Há sadomasoquismo quando Henri se humilha, quando ele se ajoelha, quando ele implora o amor, mendigando o resto de afeto que possa ter restado da transa de Marie com o amante… há sadomasoquismo também quando Henri marca o encontro entre esposa (Marie) com o amante (Pierre) para apresentar-lhe “o tigre”, o fruto dessa traição. Há também quando Pierre, o amante, em forma de agradecimento, acata o pedido de Henri: deixa-o ouvir o sexo, por trás das paredes finas — os gritos, os gemidos, o arrastado da cama, as batidas das mãos na parede, os suspiros aliviados. No quarto ao lado, com ouvido colado na parede, Henri com o grito contido, as lágrimas inundando o quarto vazio. Vazio de presença e de sentimentos recíprocos… Henri sabe que não possui o amor, nem o tesão de Marie. Mas ele se apega aos suspiros de amor que ouve de Marie para o amante Pierre, e, se contenta, em meio ao sofrimento. Sim, porque Henri tem pleno conhecimento de que, este é o único momento onde ele irá ouvir a sua voz macia, a sua voz serenizada, trêmula de libido, sem que seja por mera obrigação, ou conveniência em estar cumprindo seu papel de esposa. Porque toda a razão de existir o fingimento acabou quando Marie afirmou que não o ama e nunca o amaria.

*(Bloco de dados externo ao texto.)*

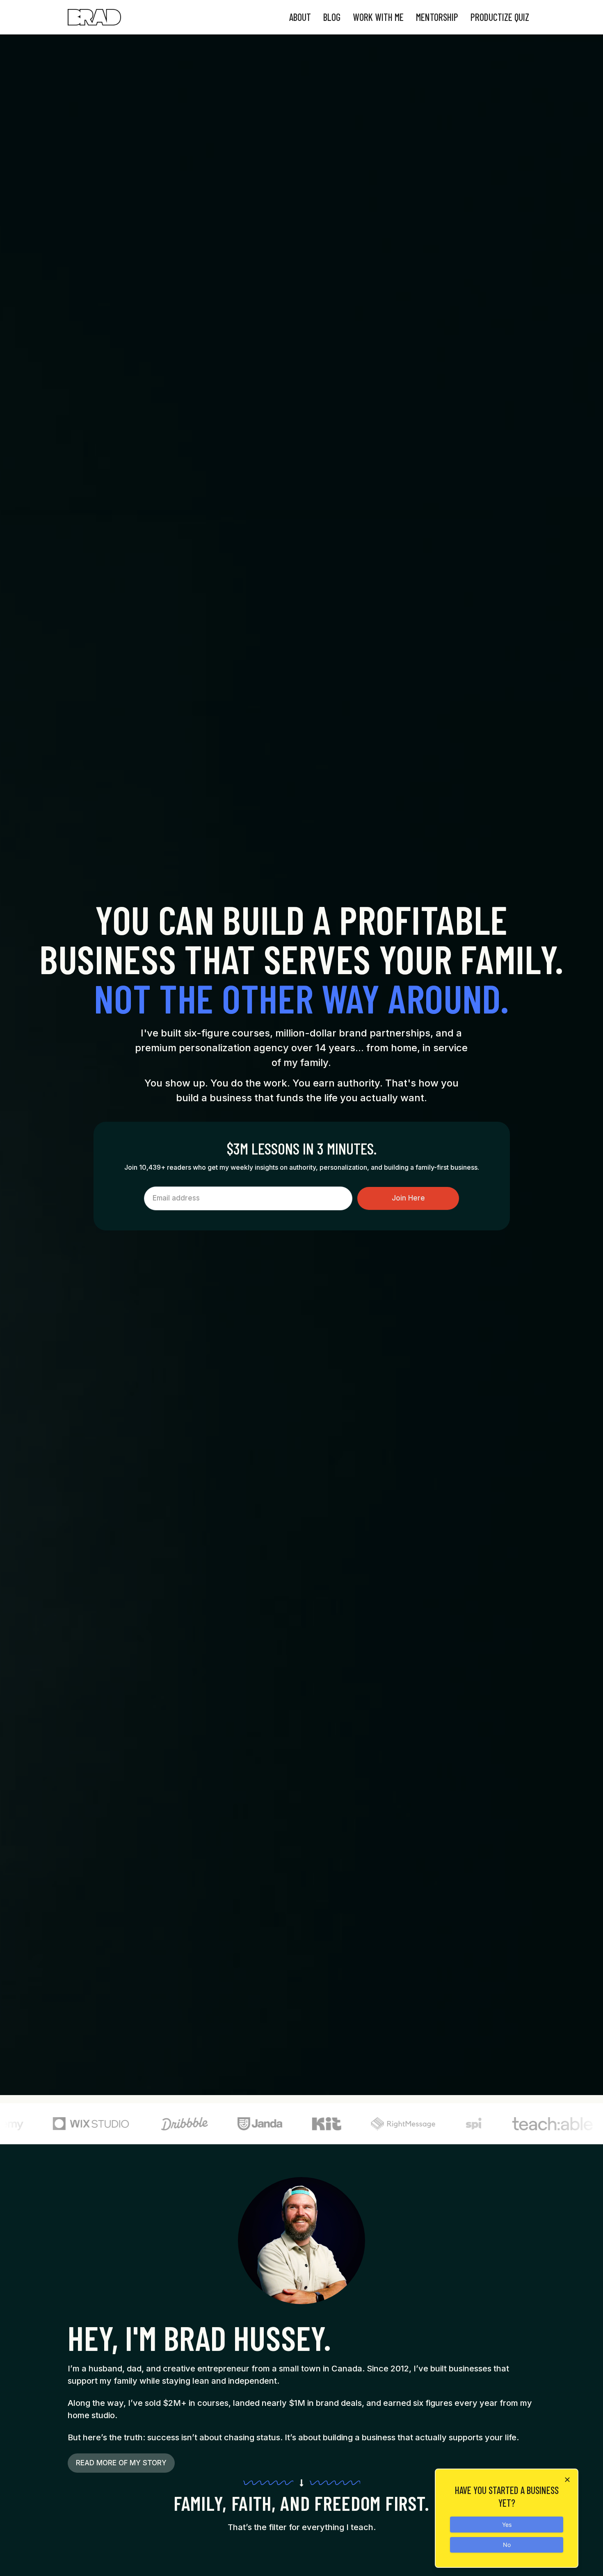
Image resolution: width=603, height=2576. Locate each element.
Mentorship (437, 17)
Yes (507, 2524)
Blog (331, 17)
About (300, 17)
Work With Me (378, 17)
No (507, 2544)
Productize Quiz (500, 17)
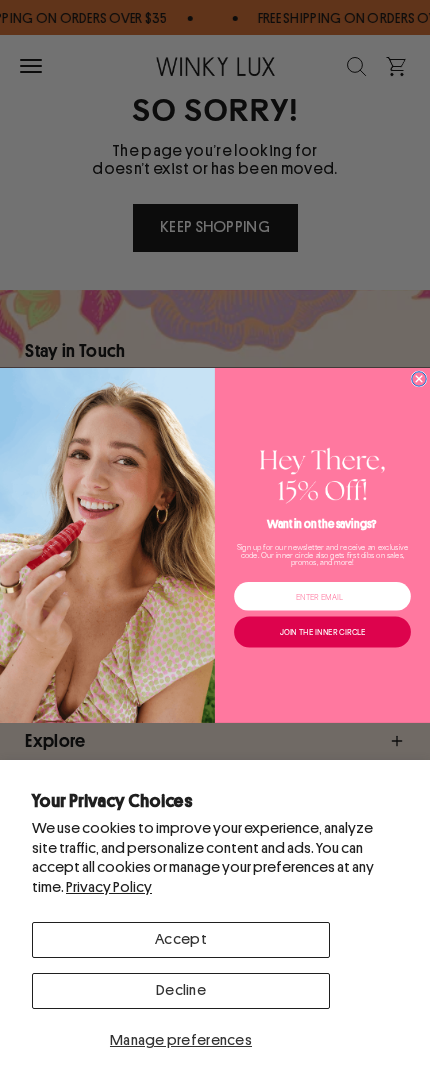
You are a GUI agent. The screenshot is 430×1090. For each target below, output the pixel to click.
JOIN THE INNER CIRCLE (323, 631)
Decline (181, 990)
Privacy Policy (109, 887)
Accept (181, 939)
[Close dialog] (419, 378)
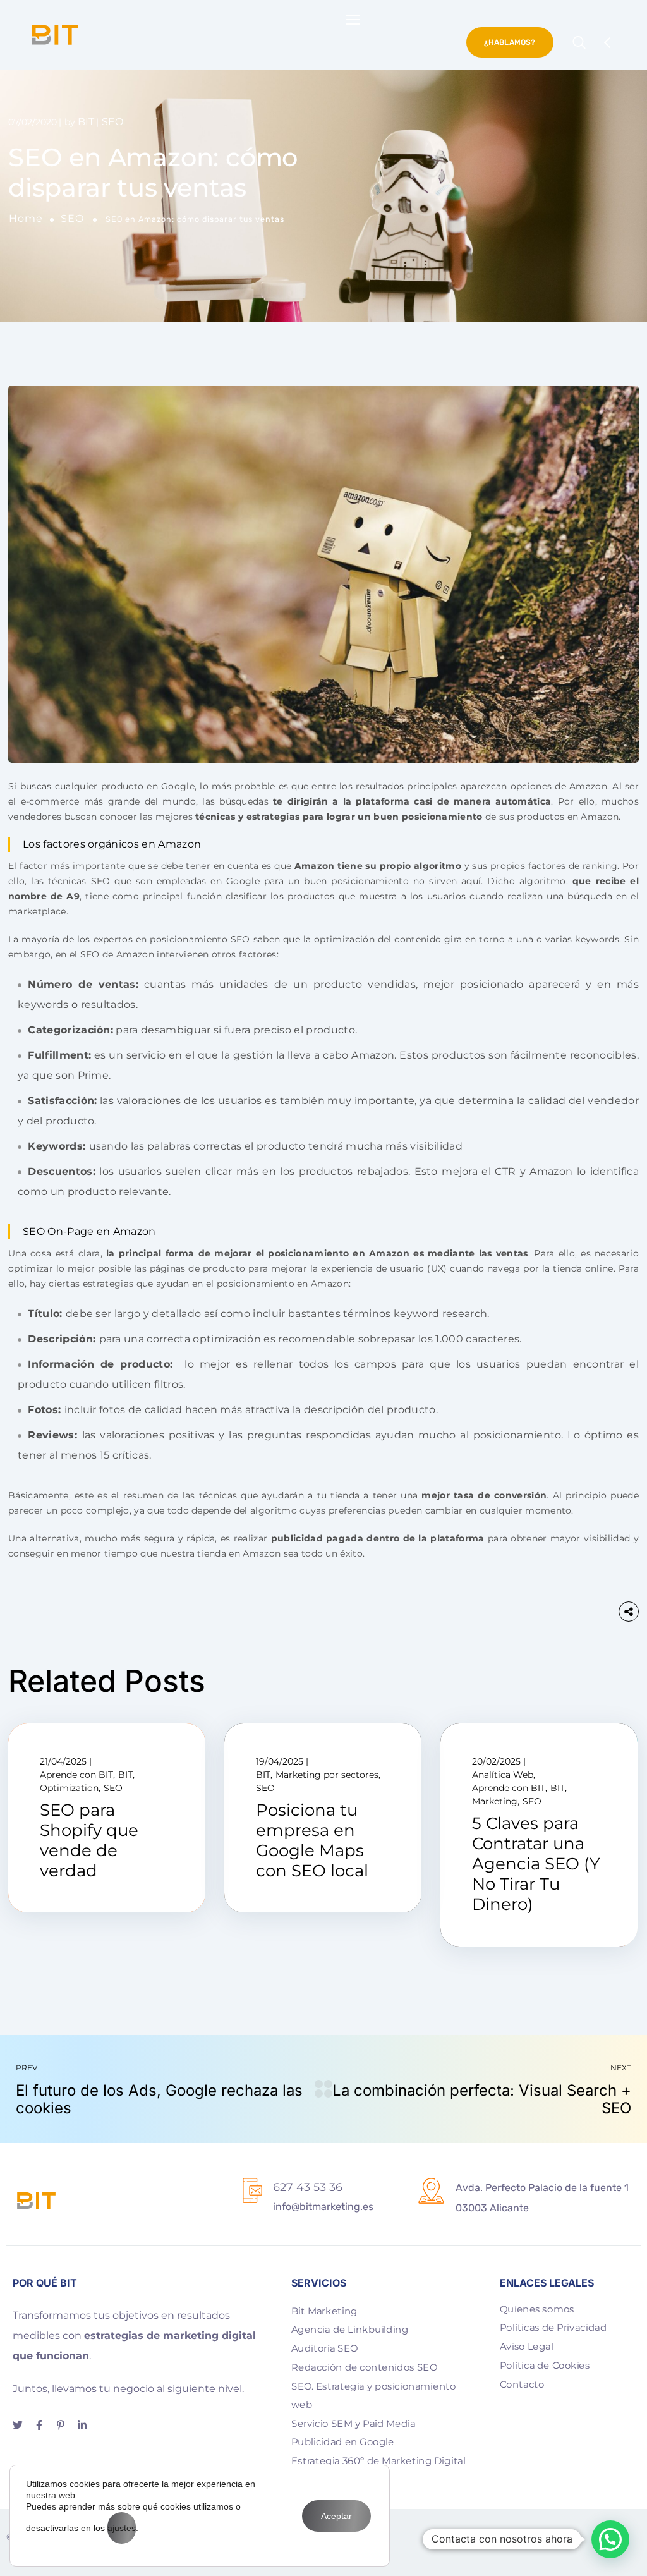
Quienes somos (537, 2309)
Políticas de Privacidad (553, 2328)
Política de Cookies (545, 2365)
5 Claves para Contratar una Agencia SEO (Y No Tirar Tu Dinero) (536, 1864)
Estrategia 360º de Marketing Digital (378, 2461)
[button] (610, 2539)
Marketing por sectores (326, 1774)
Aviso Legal (526, 2346)
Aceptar (336, 2516)
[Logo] (55, 34)
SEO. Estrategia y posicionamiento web (373, 2396)
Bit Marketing (324, 2311)
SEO (72, 218)
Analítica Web (502, 1774)
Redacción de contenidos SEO (364, 2367)
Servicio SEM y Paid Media (353, 2423)
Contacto (522, 2384)
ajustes (121, 2528)
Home (26, 218)
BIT (86, 122)
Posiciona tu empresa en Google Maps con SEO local (312, 1840)
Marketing (494, 1801)
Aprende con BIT (76, 1774)
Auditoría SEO (324, 2348)
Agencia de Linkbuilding (349, 2330)
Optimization (69, 1788)
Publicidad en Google (342, 2442)
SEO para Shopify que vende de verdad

Assim como na canção “Tá Combinado”, de Caetano Veloso:
“Então tá combinado, é quase nada
É tudo somente sexo e amizade
Não tem nenhum engano, nem mistério
É tudo só brincadeira e verdade
Podemos ver o mundo juntos
Sermos dois e sermos muitos
Nos sabermos sós sem estarmos sós
Abrirmos a cabeça
Para que afinal floresça
O mais que humano em nós
Então tá tudo dito e é tão bonito
E eu acredito num claro futuro
De música, ternura e aventura
Pro equilibrista em cima do muro
Mas e se o amor pra nós chegar
De nós, de algum lugar
Com todo o seu tenebroso esplendor?
Mas e se o amor já está
Se há muito tempo que chegou
E só nos enganou?
Então não fale nada, apague a estrada
Que seu caminhar já desenhou
Porque toda razão, toda palavra
Vale nada quando chega o amor”
Mas quem há de negar que este relacionamento que agora foi firmado através da verdade não é superior ou igual ao do relacionamento com o Pierre? “E quem há de negar que esta lhe é superior?”, como cantou Caetano Veloso. Pois, Marie demonstra afeto por Henri, diz-lhe de joelhos que a opinião de Henri é muito importante. Henri e Marie continuam com a vida de casados, convivem com a mesma delicadeza, passou o tempo das brigas.
Como na canção “Todo Sentimento”, de Chico Buarque e Cristóvão Bastos:
“Depois de te perder
Te encontro, com certeza
Talvez num tempo da delicadeza
Onde não diremos nada
Nada aconteceu
Apenas seguirei, como encantado
Ao lado teu”.
Nota: 5/5
Por, Paula Priscila de Melo Barbosa.